• **EXTRACT TO READ**
The word “understanding” is suniemi, which means “without the ability to pull it all together and come up with the right answer. They don’t know how to come up with the right results. They don’t understand the things of God. Remember that’s in Corinthians the first epistle that the natural mind does not understand the things of God, can’t comprehend, can’t grasp the things of God. The false apostles were clueless and Paul said, “I’m not going to get in this game of playing their clueless little trick here of having to commend myself.
Could he commend himself? But he knew he didn’t have to do that. He wasn’t into their game. So the way Paul countered them who measured themselves by themselves, compared themselves with themselves, was not to commend himself according to their standards. Paul was willing to rest in the fact that God would commend him. He was willing to rest in the fact that who he was and whose he was in Christ Jesus, and his security, his identity was in Christ, not in this, not in that, not in what they wanted to get him into that game. No way.
We don’t have apostles today, but we do have the Word of God which is the authority in our life and the Spirit of God living in us who commends us. He commends us. When we season our mouth and our words with His Word, when we renew our minds with His Word, when we are dressed by the Spirit and the character of Christ, that commends us wherever we go. They don’t have to ask any questions. Nobody can refute a transformed life. Nobody has any questions when they see Christ in an individual. They see the radical contrast to the way the flesh does what it does. We don’t have to have numbers to commend us. We don’t have to have a strategy of how to build a church; if we can’t build to start with Jesus said, “I’ll build My own church. You just feed it, equip it, I’ll take care of building it.”

• **YOUR INSTRUCTIONS**
Reproduce the passage on Paul and self-commendation word for word, between "Could he commend" and "game. No way.", inclusive.

• **DATA ENTRIES**
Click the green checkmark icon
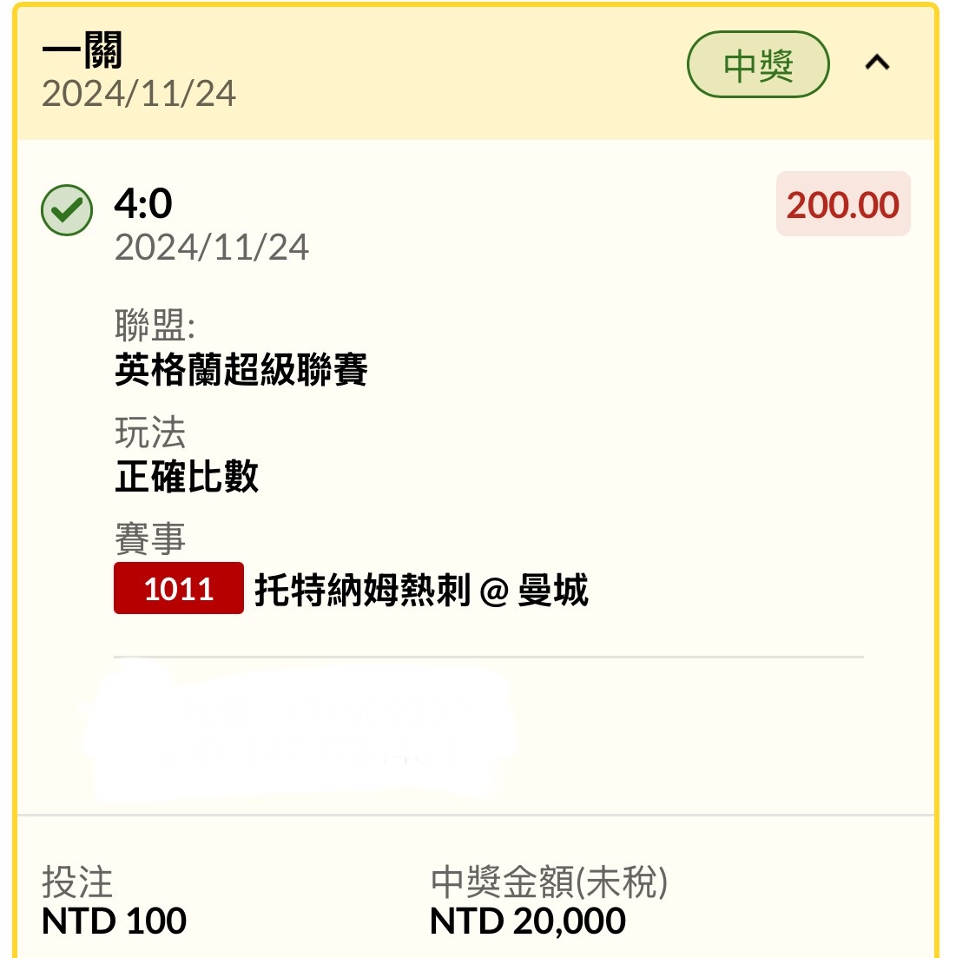Viewport: 969px width, 958px height. (67, 210)
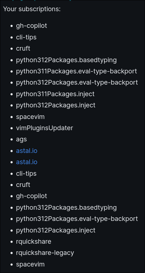Screen dimensions: 145x273
Task: Select the cli-tips entry following gh-copilot
Action: pos(26,37)
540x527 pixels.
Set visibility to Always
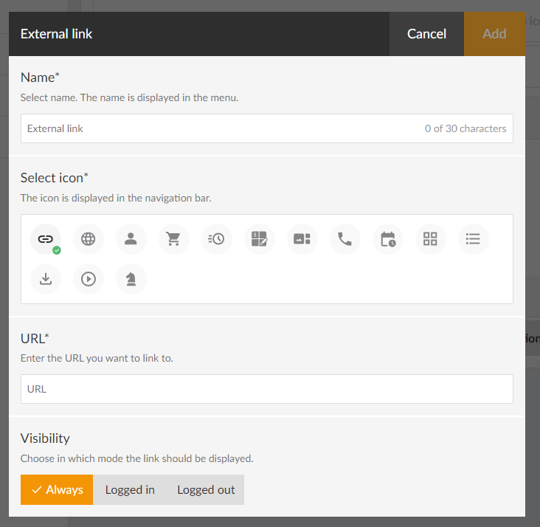coord(57,490)
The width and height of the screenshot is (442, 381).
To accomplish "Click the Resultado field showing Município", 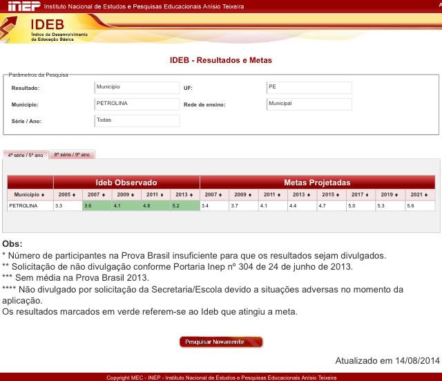I will pos(137,88).
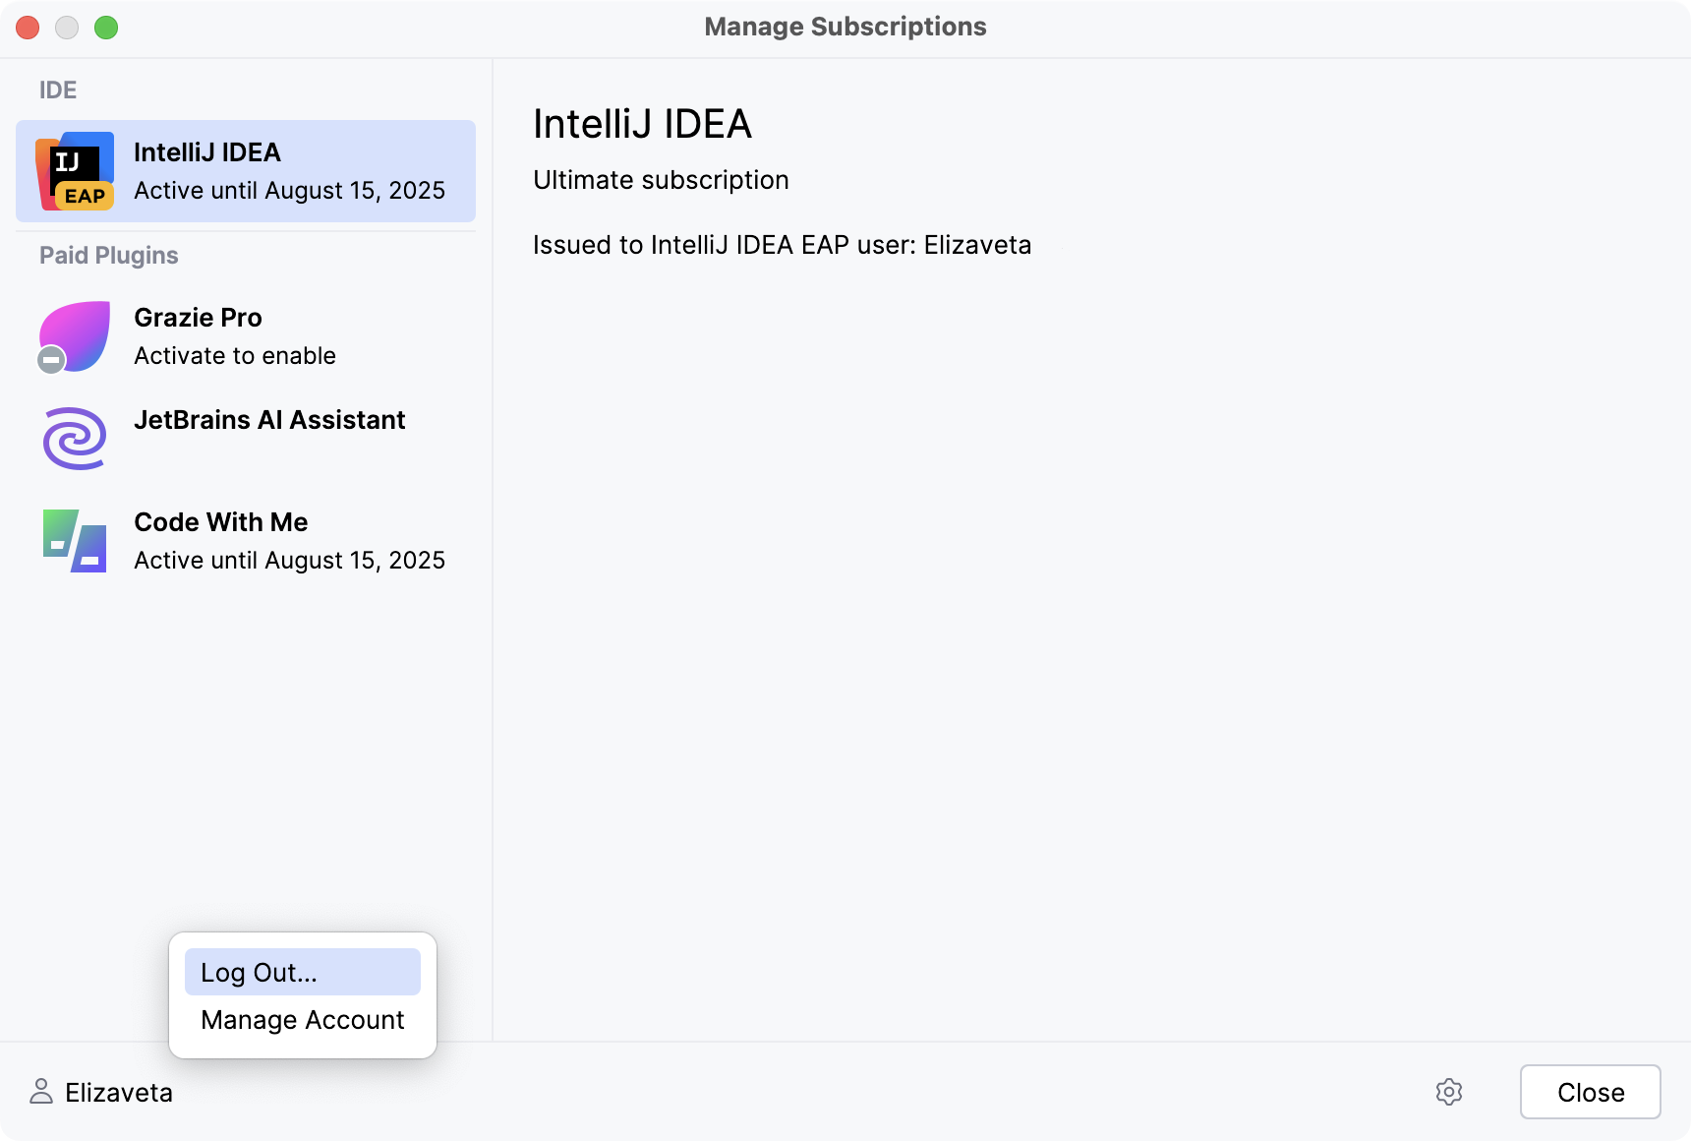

• **ANSWER BELOW**
Could he commend himself? But he knew he didn’t have to do that. He wasn’t into their game. So the way Paul countered them who measured themselves by themselves, compared themselves with themselves, was not to commend himself according to their standards. Paul was willing to rest in the fact that God would commend him. He was willing to rest in the fact that who he was and whose he was in Christ Jesus, and his security, his identity was in Christ, not in this, not in that, not in what they wanted to get him into that game. No way.